One thing I heard over and over was the benefit of consuming omega-3 fatty acids during pregnancy. Studies have shown that increased intake of omega-3s (the two crucial ones to look for being DHA and EPA) helps prevent preterm labor, lowers the risk of preeclampsia, and is critical in helping your babe’s eyes, brain, and nervous system develop properly. Inadequate amounts of omega-3s can even lead to impaired development and behavioral issues once the baby is born. Without a doubt, I knew I needed to focus on packing more omegas into my prenatal meal plan.
Omega-3s are found in some foods like flaxseeds and walnuts, but by far the richest concentration comes in seafood. Sure, you can take fish oil supplements, but I prefer to get as many supplements as I can through my diet — and Harvard Medical School agrees with that philosophy.
“Getting your omega-3 fatty acids from food is always preferable to a supplement,” Dr. JoAnn E. Manson, professor of medicine and the Michael and Lee Bell Professor of Women’s Health at Harvard Medical School explained to Harvard Health Publishing. “Not only do you get the marine omega-3 fatty acids from the fish, but you also potentially replace less healthful foods in your diet, such as red meat, processed foods, or refined grains.”
Plus, I was already taking so many pills, between my prenatal vitamin, extra iron, and extra choline (all choices I made in partnership with my doctor based on my unique needs), that the idea of swallowing another pill was, quite frankly, repulsive to me. I also had one bad experience of burping up a fishy taste after taking a fish oil pill, so I definitely can’t go back.

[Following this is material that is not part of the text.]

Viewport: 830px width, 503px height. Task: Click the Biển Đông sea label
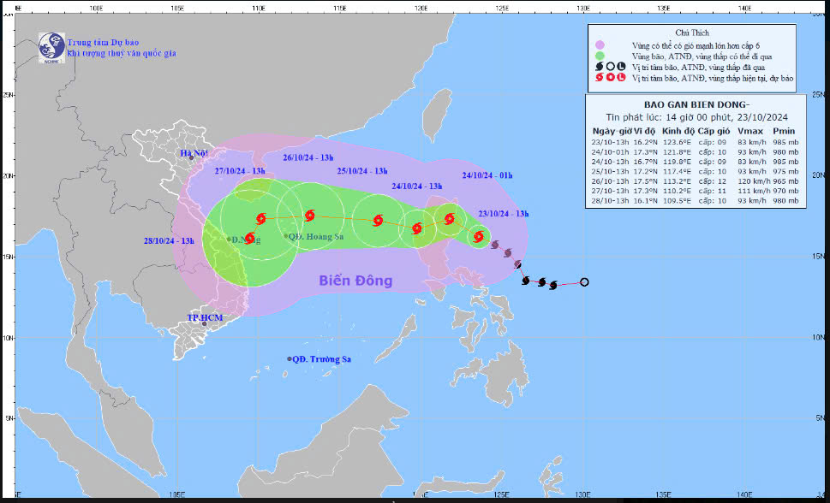tap(355, 281)

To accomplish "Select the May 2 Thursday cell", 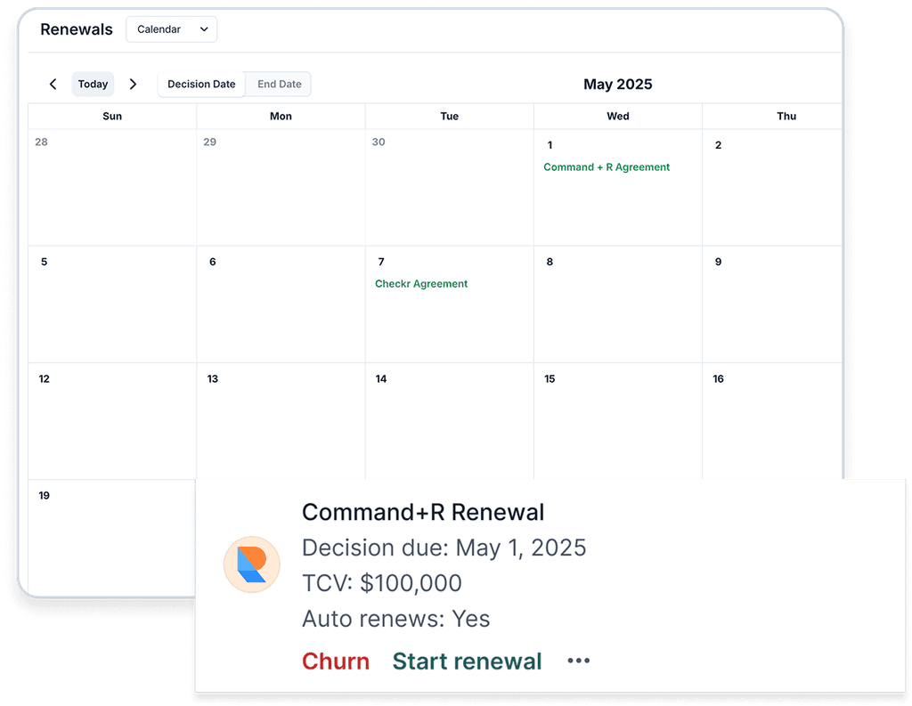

The next decision became what kind of seafood to add into my diet to up my fatty acid quotient. Pregnant women are cautioned against eating certain fish due to concerns about mercury levels, mostly large fish such as bigeye tuna and swordfish. Fish that are lower down on the food chain, such as cod, salmon, and — yep — sardines, have much lower concentrations of mercury and are deemed “best choices” by the FDA. I happen to love wild-caught salmon, but after a few weeks of sending my partner out to get dinner at $30 a pound, we realized this was not a cost-efficient way for me to reach my omega-3 goals on a regular basis.
Enter: the incredible sardine! Sardines are a complete nutritional powerhouse, and this $16 six-pack on Amazon turned out to be the answer to all my omega-3 woes as well as being a rich source of protein, calcium and iron — all imperative prenatal nutrients. The low mercury content of sardines is due to the fact that they only eat plankton, and as an additional bonus, this makes the superfood environmentally sustainable. Finally, sardines are one of the least expensive, high-quality seafood sources you can find, and buying the canned version means you can stock up without worrying that they’ll go bad before you get around to eating them.
To ensure high quality, I looked for sardines that are caught using sustainable practices to protect our oceans and companies that are transparent about where their fish are caught. The only brand I consume is Wild Planet. I’ve researched their practices and feel comfortable feeding myself and my little bean their products.
I totally understand if the idea of consuming sardines on the regular is not super appealing to you right off the bat, but give the little guys a try! I’ve found the texture and taste to be quite similar to tuna when flaked, and they make the perfect protein topper to my salads. I’ve also been frying them up in the olive oil they’re packed in and using them to top a bowl of roasted veggies or avocado toast, or I put them in a sandwich with crusty bread and cheese. Bonus: I’ve been sprinkling the leftover oil from the can onto my dog’s food at night, and her coat has never been so shiny and soft.
When it comes to our whole family’s nutrition, we’ve gone the way of the sardine, and we aren’t looking back.